In this inaction, the nature of the threat she poses remains obscure, and as such it suddenly becomes the case that we haven't seen the monster yet. Most of the tension film comes from her silent and unmoving presence, the unspoken idea that she is silently affecting the world around her. Unlike the book, the movie never chooses to really explain much about Christine, meaning that even as she pounces she remains unknowable. In many ways, she's underrated as a classic movie villain.

Style is Substance

Long before JJ Abrams was a lens flair in his father's eyes (although technically he was seventeen at the time), John Carpenter's use of lens flairs coupled with his signature music style that defined 80s horror and action helps to lift Christine. For all my writing of how King's hands define the story, Christine is the child of two auteurs, and many of Carpenter's directorial signatures are to be found in Christine. If the substance of the story has King's fingerprints all over it, the filmic choices made are pure Carpenter.

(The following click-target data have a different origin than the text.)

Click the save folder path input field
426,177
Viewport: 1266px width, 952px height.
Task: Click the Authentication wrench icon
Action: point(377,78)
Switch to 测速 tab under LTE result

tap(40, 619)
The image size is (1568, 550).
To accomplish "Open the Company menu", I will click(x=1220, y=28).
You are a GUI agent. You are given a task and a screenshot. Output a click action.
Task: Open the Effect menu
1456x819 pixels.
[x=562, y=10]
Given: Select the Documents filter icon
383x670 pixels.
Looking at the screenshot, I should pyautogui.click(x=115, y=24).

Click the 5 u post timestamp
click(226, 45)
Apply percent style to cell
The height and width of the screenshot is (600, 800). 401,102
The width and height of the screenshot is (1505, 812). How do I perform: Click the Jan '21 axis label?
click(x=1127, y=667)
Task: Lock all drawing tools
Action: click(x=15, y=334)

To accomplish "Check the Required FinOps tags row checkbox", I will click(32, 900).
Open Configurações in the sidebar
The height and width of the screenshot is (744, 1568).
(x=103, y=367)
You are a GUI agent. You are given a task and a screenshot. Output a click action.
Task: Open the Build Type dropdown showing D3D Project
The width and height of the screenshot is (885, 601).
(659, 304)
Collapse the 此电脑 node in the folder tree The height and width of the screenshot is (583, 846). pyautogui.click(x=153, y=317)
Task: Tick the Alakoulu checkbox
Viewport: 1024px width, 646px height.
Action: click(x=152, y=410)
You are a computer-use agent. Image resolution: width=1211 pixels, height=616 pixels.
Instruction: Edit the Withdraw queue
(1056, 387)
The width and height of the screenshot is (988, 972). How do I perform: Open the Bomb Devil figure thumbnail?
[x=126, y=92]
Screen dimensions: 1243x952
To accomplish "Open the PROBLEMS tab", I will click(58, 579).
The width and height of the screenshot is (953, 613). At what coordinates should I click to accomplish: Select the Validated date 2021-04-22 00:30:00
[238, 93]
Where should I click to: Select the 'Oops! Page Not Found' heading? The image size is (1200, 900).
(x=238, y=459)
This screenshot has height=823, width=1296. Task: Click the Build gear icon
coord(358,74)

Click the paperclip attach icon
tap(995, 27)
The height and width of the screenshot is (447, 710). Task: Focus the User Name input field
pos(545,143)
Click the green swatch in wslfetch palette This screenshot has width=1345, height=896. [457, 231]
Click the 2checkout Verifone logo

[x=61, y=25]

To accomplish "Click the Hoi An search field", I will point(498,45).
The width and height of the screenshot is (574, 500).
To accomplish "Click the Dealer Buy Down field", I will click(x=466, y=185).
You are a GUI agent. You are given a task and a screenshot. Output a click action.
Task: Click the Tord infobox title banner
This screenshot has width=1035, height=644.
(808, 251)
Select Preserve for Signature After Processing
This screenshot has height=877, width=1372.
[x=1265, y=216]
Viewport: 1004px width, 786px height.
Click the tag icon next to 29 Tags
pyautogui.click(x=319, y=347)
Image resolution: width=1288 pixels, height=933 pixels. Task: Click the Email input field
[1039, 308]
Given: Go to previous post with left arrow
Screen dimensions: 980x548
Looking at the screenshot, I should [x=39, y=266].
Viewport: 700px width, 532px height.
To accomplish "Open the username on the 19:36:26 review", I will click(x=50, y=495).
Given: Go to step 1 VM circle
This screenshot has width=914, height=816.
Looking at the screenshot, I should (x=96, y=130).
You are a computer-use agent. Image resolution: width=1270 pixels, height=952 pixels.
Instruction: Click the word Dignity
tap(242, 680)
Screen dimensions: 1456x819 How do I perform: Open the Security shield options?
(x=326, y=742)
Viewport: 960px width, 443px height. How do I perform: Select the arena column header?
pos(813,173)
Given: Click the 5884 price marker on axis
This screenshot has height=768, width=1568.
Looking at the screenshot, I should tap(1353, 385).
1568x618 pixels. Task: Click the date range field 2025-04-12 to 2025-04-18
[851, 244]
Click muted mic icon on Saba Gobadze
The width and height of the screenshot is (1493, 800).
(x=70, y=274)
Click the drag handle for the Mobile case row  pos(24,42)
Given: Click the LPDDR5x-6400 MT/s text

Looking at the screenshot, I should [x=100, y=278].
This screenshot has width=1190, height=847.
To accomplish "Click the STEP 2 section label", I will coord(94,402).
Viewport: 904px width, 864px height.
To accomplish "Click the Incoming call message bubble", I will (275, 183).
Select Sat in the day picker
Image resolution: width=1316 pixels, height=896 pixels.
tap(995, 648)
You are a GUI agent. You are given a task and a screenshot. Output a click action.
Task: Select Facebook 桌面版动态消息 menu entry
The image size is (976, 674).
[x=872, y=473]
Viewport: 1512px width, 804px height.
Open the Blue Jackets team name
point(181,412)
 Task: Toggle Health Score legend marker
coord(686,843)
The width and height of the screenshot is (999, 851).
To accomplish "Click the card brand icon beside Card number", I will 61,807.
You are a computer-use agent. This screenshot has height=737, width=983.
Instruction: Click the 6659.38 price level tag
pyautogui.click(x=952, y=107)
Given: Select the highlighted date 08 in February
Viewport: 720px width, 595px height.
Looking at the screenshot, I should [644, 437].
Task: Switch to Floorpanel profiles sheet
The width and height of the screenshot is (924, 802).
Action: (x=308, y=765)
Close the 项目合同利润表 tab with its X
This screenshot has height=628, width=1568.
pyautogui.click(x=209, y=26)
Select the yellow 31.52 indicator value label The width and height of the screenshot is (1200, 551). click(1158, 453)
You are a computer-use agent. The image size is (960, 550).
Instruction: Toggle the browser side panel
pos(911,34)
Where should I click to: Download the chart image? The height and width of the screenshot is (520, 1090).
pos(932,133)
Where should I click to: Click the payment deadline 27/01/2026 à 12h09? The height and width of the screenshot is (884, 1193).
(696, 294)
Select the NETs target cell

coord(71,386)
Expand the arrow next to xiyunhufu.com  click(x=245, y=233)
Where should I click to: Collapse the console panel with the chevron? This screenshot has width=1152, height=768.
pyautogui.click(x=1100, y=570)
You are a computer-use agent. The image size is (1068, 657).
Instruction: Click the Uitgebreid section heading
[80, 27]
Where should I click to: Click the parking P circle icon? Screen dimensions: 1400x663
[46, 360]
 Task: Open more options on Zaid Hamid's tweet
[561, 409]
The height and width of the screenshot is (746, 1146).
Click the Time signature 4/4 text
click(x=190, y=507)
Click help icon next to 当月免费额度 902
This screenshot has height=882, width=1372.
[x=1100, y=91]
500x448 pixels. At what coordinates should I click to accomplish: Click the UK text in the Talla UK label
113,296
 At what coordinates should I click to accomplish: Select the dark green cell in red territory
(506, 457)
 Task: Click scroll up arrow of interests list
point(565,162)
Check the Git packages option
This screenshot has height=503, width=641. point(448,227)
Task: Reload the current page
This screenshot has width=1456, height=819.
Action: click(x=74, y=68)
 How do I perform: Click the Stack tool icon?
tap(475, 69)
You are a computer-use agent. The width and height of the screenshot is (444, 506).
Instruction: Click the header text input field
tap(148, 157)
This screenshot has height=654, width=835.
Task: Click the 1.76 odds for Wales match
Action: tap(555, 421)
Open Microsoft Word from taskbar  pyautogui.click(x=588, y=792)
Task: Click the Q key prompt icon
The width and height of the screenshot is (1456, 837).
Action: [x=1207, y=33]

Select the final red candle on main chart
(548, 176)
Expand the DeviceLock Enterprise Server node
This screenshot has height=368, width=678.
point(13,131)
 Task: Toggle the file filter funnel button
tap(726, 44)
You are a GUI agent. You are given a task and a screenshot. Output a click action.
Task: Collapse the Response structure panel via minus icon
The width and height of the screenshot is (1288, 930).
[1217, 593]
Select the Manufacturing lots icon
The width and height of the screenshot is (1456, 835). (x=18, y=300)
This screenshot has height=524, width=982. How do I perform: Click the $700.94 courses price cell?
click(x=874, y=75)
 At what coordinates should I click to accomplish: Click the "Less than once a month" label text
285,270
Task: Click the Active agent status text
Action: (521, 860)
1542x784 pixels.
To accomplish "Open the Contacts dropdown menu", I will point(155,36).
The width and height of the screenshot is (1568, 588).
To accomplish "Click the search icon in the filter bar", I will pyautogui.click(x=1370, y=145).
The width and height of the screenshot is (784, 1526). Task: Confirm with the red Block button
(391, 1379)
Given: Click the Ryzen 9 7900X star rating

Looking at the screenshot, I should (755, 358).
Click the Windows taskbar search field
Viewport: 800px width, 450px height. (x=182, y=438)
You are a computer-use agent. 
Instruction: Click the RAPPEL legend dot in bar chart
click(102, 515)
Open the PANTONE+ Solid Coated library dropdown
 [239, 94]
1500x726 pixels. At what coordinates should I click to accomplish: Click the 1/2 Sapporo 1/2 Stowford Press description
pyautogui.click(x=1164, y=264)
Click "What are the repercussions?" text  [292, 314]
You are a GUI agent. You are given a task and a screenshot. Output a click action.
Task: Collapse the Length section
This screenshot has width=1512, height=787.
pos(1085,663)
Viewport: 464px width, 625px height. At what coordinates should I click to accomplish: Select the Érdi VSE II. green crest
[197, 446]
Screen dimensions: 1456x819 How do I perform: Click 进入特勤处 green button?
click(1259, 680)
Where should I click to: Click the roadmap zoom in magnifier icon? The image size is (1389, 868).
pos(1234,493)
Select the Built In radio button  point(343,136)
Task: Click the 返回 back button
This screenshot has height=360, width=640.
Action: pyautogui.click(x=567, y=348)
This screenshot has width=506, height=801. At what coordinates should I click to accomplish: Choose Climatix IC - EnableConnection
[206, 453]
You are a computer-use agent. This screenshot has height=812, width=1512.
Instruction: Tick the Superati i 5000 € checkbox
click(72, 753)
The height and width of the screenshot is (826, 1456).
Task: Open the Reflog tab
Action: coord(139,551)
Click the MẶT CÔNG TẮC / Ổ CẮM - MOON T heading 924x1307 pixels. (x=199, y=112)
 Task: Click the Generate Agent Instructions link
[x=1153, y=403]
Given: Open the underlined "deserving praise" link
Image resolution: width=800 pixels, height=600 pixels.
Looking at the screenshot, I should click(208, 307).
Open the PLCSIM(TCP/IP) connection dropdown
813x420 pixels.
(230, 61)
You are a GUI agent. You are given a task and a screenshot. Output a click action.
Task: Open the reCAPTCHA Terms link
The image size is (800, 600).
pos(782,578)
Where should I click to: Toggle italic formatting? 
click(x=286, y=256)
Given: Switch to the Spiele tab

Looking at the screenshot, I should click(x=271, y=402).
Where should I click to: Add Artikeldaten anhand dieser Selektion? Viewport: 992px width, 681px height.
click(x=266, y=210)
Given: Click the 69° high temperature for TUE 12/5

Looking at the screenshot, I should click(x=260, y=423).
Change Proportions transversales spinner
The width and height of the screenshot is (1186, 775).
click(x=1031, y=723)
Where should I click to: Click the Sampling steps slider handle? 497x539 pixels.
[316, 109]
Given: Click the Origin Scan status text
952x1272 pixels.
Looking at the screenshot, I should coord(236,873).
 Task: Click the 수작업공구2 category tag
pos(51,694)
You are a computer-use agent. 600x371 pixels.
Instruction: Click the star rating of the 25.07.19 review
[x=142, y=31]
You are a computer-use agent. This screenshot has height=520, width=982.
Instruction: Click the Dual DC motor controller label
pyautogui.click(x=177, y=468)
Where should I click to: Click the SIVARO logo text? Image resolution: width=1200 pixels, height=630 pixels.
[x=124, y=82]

Carpenter is an interesting director because he so clearly embodies (and in many sense, created) most of the cheesiness found in 80s genre movie. Coupled with a premise so ridiculous as an evil car that a young teenager falls (romantically) in love with, this could have been a recipe for disaster. Carpenter, however, has a flair for being on the right side of cheesy. It's enjoyable and even unironically cool, whilst also being ironically enjoyable. Ultimately, it's the visual and audio storytelling that really elevates this movie.




There's a specific sound synth cue that plays whenever Christine is introduced in the screen that positively makes me tingle. If for no other reason, watch it for that. You'll have a fun time.